Problem to solve:
Single out the lines of the material that contain "Toggle" and copy them.

Exercise materials:

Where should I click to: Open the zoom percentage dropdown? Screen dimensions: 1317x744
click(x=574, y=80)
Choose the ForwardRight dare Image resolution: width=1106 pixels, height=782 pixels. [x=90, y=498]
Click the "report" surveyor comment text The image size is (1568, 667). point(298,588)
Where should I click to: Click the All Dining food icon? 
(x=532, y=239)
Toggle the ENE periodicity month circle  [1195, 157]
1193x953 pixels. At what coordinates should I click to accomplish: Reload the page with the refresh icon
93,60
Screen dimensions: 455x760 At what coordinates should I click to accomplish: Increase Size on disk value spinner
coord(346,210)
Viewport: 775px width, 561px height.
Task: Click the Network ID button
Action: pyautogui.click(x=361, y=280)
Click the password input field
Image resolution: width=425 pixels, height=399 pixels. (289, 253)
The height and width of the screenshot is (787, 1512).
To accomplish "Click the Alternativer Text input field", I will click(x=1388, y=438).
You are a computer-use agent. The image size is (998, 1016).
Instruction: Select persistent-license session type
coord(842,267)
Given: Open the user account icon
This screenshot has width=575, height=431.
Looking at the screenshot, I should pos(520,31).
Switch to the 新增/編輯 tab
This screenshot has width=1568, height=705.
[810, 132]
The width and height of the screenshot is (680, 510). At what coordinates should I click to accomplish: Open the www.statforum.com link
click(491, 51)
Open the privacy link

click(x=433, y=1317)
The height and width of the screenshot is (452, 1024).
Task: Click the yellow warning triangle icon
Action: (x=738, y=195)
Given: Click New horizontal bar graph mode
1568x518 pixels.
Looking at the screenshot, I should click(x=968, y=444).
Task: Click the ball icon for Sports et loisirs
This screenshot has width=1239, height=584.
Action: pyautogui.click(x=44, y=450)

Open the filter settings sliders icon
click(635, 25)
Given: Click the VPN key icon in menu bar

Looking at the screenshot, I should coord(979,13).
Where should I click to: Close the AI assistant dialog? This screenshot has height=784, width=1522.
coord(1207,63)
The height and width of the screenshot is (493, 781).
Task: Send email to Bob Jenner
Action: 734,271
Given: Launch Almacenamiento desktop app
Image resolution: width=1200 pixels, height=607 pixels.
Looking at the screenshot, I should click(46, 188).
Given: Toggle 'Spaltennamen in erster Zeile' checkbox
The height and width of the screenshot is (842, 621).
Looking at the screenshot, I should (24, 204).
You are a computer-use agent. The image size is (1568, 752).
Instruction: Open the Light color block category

Completed task:
Toggle the ENE periodicity month circle  [1195, 157]
Given: Toggle 'Spaltennamen in erster Zeile' checkbox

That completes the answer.